Robots with Flesh

WILLIAM NEIKIRK

July 06, 1993|By WILLIAM NEIKIRK

Washington. -- Jimmie Ruth Daughtrey of Nashville, Tennessee, and Wendy Perkins of Scottsdale, Arizona, could tell Hillary Rodham Clinton something about the ''politics of meaning'' in real, down-to-home, non-ethereal language. There is nothing hypothetical about a life where one is made to feel detached from the real action and given no encouragement to excel at what one does.

Ms. Daughtrey and Ms. Perkins -- and some 36 million other Americans -- make a living as contingent labor, temporary workers unable to find a full-time job.

They are like robots with flesh. ''I have been approached on a new assignment with, 'Hey, you, we ordered you today,' to which I replied, 'My name is Wendy but I am not a hamburger,' '' Ms. Perkins told a Senate Labor subcommittee.

They would scorn those who squeal about having their ''entitlements'' cut. They have seen how easily things once considered permanent can be taken away -- health insurance, pensions, workers' compensation, a steady job, all the legal protections that being a full-time worker provides.

They would like some entitlements of their own. They would like to be fully protected by the pension and labor laws.

Ms. Daughtrey filed an age-discrimination suit against Honeywell Inc. after being laid off as a consultant in 1988. The judge threw it out of court, saying she wasn't an employee. But she had been an employee earlier. Honeywell had laid her off, then shortly thereafter hired her as a consultant, all in the name of cost-cutting efficiency.

She learned from this experience that ''the word 'employee' has a very technical legal meaning.'' Indeed it does. To some it is synonymous with citizen. In many respects, being a temporary worker is like being a non-citizen.

Listen to Ms. Perkins:

''There is no recourse for a temp who is harassed or discriminated against in any way,'' she said. ''The agency quickly tells the temp worker her job is finished, and brands her as a troublemaker, not worthy of choice assignments.''

Now 40, Ms. Perkins is teaching part-time at a Scottsdale community college while promoting the plight of the temp worker with her writings, but she still cannot claim a permanent job.

Ms. Daughtrey, in her mid-50s, raised a family before entering the work force and is bitter about her job-seeking experience.

The sense of alienation that these two women feel is all too typical. And U.S. companies hell-bent on creating millions more inexpensive, disposable workers should realize that there is a terrible cost.
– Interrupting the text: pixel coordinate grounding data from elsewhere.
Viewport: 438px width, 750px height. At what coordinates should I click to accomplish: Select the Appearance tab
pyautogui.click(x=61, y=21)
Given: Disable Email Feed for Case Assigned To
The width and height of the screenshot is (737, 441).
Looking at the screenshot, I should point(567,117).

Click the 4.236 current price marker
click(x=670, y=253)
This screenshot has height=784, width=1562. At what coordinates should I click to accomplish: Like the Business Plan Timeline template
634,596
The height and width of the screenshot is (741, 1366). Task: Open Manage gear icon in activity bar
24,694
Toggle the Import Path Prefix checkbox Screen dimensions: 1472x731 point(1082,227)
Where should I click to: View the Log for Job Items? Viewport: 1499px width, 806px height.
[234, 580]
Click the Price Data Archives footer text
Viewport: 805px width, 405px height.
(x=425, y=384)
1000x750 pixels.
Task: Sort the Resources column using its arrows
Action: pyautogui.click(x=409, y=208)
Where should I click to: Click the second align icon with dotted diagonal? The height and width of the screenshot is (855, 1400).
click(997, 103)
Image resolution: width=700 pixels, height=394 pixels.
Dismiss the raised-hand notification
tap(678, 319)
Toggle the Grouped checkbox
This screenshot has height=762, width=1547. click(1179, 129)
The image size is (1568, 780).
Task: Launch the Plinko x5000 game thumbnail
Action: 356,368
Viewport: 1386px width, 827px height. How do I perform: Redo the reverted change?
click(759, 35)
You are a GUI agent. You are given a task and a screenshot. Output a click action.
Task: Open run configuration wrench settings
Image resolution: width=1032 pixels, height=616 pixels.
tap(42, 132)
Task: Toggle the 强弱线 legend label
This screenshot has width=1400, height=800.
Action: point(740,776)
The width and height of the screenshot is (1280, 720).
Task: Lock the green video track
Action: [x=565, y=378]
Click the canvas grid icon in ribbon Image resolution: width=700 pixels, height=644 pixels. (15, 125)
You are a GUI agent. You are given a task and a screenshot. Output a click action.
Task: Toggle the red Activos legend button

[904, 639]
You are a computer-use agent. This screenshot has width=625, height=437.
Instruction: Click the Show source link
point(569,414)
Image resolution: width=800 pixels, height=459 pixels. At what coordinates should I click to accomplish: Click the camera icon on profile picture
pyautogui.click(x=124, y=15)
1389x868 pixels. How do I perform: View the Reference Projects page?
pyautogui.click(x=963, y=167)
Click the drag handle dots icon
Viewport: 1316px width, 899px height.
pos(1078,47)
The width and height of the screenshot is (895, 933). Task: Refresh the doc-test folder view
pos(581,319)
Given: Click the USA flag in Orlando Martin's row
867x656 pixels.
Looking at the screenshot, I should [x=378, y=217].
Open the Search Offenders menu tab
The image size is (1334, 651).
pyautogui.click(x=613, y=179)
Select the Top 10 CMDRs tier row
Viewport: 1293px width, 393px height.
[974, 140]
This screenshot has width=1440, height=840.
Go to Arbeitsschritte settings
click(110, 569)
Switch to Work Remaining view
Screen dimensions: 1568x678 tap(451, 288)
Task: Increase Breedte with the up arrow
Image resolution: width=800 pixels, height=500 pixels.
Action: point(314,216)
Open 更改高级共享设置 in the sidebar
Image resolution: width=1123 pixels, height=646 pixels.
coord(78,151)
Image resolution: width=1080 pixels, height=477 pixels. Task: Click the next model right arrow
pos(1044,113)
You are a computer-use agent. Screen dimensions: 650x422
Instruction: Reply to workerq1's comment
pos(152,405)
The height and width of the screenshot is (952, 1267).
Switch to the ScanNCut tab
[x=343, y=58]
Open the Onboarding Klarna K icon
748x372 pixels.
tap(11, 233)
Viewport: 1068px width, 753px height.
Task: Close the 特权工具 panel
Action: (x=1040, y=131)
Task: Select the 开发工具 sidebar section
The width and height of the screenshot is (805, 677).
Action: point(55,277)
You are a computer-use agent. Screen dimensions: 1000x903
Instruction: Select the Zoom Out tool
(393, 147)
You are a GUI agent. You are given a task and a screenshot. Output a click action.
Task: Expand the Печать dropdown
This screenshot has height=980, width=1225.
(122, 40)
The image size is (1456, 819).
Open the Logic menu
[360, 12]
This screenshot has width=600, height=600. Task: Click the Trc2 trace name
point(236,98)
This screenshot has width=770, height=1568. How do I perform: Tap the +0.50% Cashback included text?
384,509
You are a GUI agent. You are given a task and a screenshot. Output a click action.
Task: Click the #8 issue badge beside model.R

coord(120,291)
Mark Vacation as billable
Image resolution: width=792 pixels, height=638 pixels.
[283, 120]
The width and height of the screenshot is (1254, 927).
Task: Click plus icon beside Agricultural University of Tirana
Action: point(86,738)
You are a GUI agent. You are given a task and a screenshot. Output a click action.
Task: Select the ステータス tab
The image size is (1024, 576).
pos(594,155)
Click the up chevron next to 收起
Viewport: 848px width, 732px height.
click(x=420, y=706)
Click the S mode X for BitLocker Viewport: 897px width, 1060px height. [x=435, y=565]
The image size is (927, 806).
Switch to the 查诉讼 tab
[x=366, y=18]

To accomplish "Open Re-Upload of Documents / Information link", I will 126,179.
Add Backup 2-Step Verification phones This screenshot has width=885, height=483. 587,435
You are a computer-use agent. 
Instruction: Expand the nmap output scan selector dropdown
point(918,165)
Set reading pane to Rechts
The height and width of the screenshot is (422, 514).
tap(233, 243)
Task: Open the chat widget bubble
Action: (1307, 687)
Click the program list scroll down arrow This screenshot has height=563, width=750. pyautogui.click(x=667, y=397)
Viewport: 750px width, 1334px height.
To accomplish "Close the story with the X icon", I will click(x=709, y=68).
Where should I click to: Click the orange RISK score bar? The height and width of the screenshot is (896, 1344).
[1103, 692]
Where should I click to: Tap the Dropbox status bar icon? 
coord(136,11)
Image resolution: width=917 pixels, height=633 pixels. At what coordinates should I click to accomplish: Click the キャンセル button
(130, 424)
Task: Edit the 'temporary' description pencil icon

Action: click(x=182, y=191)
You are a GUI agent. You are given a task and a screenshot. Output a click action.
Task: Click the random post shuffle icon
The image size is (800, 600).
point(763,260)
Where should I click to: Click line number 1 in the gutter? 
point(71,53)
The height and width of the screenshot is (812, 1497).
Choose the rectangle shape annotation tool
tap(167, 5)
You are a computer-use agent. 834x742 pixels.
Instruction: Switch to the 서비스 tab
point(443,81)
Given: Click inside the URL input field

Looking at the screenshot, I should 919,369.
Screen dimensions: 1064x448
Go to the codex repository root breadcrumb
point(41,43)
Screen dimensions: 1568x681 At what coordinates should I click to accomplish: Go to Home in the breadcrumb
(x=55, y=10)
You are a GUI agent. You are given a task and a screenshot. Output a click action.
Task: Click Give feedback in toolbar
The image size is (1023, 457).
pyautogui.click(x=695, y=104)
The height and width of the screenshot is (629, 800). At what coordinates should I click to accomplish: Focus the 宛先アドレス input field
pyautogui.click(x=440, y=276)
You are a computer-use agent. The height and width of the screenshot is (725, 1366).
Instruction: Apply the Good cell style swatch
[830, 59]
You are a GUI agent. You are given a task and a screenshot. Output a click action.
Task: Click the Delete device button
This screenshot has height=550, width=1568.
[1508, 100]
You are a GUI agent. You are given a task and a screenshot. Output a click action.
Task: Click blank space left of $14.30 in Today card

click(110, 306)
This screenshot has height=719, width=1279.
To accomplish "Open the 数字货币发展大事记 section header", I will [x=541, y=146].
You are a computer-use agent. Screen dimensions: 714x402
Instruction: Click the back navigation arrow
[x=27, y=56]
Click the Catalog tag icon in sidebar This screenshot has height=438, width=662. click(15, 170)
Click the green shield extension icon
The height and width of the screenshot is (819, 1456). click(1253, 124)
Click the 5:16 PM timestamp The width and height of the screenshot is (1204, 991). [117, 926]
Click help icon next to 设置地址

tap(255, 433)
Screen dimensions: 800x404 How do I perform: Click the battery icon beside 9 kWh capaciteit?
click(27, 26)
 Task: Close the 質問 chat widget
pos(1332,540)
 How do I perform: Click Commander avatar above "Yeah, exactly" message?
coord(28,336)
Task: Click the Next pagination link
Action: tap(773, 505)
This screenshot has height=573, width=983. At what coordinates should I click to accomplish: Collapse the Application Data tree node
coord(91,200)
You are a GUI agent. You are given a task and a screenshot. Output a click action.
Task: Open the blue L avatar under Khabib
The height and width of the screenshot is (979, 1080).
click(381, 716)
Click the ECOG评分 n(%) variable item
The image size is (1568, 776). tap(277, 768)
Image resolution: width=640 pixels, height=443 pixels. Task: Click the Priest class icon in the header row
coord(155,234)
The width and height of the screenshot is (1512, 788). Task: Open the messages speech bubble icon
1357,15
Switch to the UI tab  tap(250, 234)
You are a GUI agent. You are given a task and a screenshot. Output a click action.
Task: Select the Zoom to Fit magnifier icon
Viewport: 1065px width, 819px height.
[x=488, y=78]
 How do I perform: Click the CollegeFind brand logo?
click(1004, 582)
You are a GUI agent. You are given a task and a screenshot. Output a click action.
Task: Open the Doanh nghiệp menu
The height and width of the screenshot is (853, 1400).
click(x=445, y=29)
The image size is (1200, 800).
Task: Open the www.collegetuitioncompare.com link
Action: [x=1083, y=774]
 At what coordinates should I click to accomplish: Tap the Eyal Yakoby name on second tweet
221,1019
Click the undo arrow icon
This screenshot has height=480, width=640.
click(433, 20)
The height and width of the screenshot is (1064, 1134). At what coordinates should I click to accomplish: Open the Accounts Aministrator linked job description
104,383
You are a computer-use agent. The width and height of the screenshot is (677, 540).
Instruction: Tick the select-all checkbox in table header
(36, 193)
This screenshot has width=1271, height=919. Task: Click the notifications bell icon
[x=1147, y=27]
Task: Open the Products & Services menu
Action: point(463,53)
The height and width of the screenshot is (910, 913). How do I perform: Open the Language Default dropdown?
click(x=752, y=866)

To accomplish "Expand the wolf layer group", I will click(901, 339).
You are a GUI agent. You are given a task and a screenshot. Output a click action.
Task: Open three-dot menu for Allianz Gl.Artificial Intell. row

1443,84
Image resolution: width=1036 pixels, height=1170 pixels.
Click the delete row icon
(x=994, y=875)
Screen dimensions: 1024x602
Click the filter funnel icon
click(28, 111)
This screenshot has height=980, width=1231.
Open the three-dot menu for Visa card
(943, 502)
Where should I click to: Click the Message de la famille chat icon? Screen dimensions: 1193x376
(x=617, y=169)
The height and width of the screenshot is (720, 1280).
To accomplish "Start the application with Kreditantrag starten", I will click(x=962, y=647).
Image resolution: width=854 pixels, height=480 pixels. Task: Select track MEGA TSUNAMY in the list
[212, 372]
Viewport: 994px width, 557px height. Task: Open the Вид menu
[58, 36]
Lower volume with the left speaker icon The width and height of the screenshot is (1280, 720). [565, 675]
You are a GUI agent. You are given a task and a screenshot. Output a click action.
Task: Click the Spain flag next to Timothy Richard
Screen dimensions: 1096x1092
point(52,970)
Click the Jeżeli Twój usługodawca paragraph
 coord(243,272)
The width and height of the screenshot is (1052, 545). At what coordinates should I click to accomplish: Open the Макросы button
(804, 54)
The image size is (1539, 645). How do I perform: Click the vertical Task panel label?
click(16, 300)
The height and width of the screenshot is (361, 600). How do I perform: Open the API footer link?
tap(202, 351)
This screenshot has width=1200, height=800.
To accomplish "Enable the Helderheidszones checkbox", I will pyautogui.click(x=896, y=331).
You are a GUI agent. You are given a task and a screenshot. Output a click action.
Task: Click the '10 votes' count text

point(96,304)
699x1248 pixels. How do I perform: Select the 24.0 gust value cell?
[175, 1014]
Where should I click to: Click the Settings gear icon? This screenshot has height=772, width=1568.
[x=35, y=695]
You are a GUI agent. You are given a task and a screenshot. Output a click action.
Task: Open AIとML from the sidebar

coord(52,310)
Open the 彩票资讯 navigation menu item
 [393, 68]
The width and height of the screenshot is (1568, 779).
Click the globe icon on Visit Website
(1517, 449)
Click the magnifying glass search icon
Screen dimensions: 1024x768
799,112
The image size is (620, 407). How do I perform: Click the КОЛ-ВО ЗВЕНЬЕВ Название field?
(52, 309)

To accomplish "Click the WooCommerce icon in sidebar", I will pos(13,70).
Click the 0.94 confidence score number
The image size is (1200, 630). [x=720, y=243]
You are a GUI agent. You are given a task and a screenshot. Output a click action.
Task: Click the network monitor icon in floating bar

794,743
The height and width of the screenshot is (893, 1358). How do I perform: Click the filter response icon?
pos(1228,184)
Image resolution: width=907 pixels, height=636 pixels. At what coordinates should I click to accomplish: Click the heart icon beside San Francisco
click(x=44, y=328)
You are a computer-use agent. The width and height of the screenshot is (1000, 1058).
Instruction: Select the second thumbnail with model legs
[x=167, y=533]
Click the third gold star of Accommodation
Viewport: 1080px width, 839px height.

That cost could be a total undermining of the U.S. economy. Eileen Applebaum, associate director of the Economic Policy Institute, told the panel that the key to a higher American standard of living is for companies to be able to compete worldwide on quality, speed and service.

But firms that gear up to create high-performance work systems to respond to competitive pressures discover high up-front training and administrative costs, she said. If competitors are pursuing a short-term strategy of hiring contingent workers to cut costs, good companies might be forced to abandon plans that might help them in the long run.

This, too, is short-sighted. Abandonment of training responsibilities and other benefits will only force the public sector to come to the rescue of workers and force firms to become subject to tighter regulation and higher taxes. The impetus for universal health care rises from this cause.

Michael Hobbs, president of a small construction company in New Canaan, Connecticut, said firms that hire contingent workers often land contracts at his expense, but he and other employers wind up paying larger health-care costs to cover the uncompensated costs of his competitors' workers.

There are also civil-rights issues involved. Ms. Applebaum said, for example, that civil-rights laws should be changed to ensure that workers do not suffer discrimination in hourly wage rates because of their work status.

Pension rights also should be reviewed, she said.

In his powerful, Pulitzer Prize-winning book, ''The Radicalism of the American Revolution,'' Gordon Wood chronicled how the colonists launched a revolution that ended all the old economic and social dependencies based on the British monarchial system.

Now there is a new revolution. Many companies want to end the dependencies that grew up, and helped them thrive, under modern capitalism. Unlike the American revolution, this one could be truly destructive to democracy as we know it.

William R. Neikirk is a senior writer for the Chicago Tribune.